Dr. Yusuf Bahadır Keskin - Amasya Üniversitesi Sosyal ve Stratejik Araştırmalar Merkezi (AÜSSAM)
ABD Başkanı Donald Trump, Beyaz Saray’daki görevine dönmesinin ardından tıpkı 2017’deki gibi ilk resmi yurt dışı ziyaretini Suudi Arabistan’a gerçekleştirdi. Şüphesiz bu ziyaretin perde arkasında Trump’ın Mart ayında yaptığı “ABD’ye 1 trilyon dolar yatırım yaparlarsa Suudi Arabistan’ı ziyaret etme” teklifinin kabul edilmesi büyük pay sahibi. Ziyaretin diğer durakları ise Birleşik Arap Emirlikleri (BAE) ve Katar. Biden döneminde ivme kaybeden ABD-Körfez ilişkilerinin restore edilebilmesi için çözülmesi gereken bir takım uyuşmazlıklar mevcut. Trump’ın yaklaşık 70 yıldır tartışılan Basra Körfezi’ni “Arap Körfezi” olarak yeniden adlandırma planı KİK ülkelerinin beklentilerini karşılamaya yetmeyebilir. Zira tüm tarafların birbirlerinden “sadece parayla çözülemeyecek beklentileri” var.
KİLİT BAŞLIK EKONOMİ
“Ekonomik çıkarları önceleyen bir başkan” profili çizen Trump, Beyaz Saray’ın gelenekselleşmiş doktrinler üzerine dayalı dış politikasının dışına çıkmayı ve yol haritasını ticari anlaşmalar üzerinden şekillendirmeyi tercih ediyor. Dış politikanın merkezine ekonomiyi oturtan ve bu konudaki stratejilerine dair ilk mesajları, ek tarife uygulamasıyla dünyaya gösteren Trump ve tekno-feodal yol arkadaşları için Körfez ülkeleri; servetleri ve cömertlikleri ile özel bir yere sahip. Tarafların birbirlerinden karşılıklı beklentileri var ve çözüm üretilmesi gereken konuların başında son 4 yılın en düşük seviyesindeki petrol fiyatları geliyor. Washington’ın enflasyon kaygılarıyla petrol fiyatlarını düşük tutma arayışı için Suudi Arabistan’ın öncülük ettiği OPEC+ politikaları belirleyici olacak. Trump, ilk döneminde olduğu gibi bu sefer de Riyad’ın iş birliğini arıyor ve üretimi arttırma talebini Veliaht Prens’e bir kez daha iletti. Küresel tarife savaşları ve ticarette yaşanan kesintilerin petrole olan küresel talebi baskılaması ise KİK yönetimlerinin hesap defterine kayıp ekliyor ve buna yönelik Körfez ülkelerinden bir uyarı gelmesi de ihtimal dahilinde. Şu bir gerçek ki petrol fiyatlarındaki her düşüş, Suudi Arabistan, Katar ve BAE gibi ekonomileri sıkıntıya sokacak ve ABD’ye gidecek olan orta vadeli yatırımları da sekteye uğratacaktır.

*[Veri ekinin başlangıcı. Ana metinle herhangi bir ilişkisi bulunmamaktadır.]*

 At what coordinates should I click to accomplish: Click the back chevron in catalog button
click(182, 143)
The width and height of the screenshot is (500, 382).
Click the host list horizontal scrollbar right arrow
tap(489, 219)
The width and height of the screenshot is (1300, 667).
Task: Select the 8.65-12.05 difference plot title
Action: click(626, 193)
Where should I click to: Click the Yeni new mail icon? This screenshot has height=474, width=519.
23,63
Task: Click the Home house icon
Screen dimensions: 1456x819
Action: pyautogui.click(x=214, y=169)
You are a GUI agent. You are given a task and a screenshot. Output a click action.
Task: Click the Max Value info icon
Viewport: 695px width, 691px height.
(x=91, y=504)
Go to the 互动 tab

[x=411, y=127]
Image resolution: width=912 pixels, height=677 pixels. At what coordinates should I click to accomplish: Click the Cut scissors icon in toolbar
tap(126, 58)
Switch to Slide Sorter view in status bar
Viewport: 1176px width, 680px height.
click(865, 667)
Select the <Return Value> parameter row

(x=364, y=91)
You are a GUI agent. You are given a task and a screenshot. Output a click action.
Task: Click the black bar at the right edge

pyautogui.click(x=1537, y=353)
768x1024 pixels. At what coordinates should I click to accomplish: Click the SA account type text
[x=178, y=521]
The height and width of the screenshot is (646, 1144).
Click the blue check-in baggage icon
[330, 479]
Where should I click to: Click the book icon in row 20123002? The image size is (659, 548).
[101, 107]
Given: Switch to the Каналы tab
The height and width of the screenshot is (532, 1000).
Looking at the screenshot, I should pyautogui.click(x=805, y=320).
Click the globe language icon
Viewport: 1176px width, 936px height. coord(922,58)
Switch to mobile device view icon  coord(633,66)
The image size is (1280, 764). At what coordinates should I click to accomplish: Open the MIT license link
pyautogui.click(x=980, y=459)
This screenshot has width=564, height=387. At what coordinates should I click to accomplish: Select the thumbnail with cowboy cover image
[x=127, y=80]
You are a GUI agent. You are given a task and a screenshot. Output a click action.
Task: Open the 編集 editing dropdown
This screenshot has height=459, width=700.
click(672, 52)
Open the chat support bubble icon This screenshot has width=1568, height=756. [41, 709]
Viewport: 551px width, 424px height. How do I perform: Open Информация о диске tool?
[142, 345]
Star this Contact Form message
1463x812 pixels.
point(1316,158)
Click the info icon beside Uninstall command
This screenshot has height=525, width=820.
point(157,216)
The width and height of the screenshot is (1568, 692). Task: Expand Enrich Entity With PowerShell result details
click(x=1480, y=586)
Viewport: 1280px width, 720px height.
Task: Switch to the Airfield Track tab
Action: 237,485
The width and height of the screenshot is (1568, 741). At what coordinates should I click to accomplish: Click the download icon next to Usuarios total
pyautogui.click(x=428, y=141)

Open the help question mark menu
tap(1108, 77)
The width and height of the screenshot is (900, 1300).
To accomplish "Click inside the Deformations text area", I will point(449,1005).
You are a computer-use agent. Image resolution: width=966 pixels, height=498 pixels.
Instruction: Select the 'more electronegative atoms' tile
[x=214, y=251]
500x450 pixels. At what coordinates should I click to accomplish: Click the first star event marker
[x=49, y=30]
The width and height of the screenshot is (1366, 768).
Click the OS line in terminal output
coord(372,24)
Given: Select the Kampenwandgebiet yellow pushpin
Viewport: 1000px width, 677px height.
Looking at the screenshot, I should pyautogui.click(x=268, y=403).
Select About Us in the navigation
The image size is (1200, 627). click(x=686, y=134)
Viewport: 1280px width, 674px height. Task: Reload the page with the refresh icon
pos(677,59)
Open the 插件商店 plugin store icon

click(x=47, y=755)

Riyad, Doha ve Abu Dabi’nin petro-dolarları için ABD teknoloji ve inovasyonu cazip bir yatırım hedefi oldu. Başta BAE olmak üzere bölge ülkelerinin yapay zekâ ve mineral madenciliği teknolojisindeki arayışları, ABD’nin “ulusal güvenlik” meselesi olarak tanımladığı bu alanda, Çin ile stratejik rekabetin önemli bileşenlerinden birisi. Bu noktada Biden döneminden miras kalan yarı iletken ihracat kısıtlamalarının kaldırıldığını bizzat Trump’tan dinleyebiliriz. Bazı Körfez başkentleri ile Washington arasında toplam değeri 3,5 milyar doları bulan orta menzilli hava-hava füzelerinin satışı gibi önemli anlaşmaların da duyurulması bekleniyor. Suudi Arabistan Veliaht Prensi Muhammed bin Selman’ın nükleer altyapı teknolojisi transferi beklentisi hakkında Trump’tan nasıl bir dönüş alacağı da bir başka merak konusu.
EN KARMAŞIK MESELE: İRAN
Ziyaret Orta Doğu’da henüz çözüme uzak görünen çatışmaların gölgesinde gerçekleşecek. İran’ın yara almış bölgesel etki arayışları ve nükleer çabaları hem ABD hem de KİK tarafını rahatsız eden en karmaşık başlık. Halihazırda Umman arabuluculuğunda ABD-İran müzakereleri yürütülüyor ve KİK başkentleri, bölgeyi savaşa sürüklemeden İran’ın nükleer programını kontrol altına alabilecek bir anlaşmanın yolunu gözlüyor. Ayrıca yaptırımların hafiflemesi durumunda ortaya çıkacak fonların, Tahran yönetimi tarafından Lübnan’da Hizbullah ya da Yemen’de Ensarullah (Husiler) gibi örgütlere aktarılması endişelerine yönelik çözüm önerileri aranabilir.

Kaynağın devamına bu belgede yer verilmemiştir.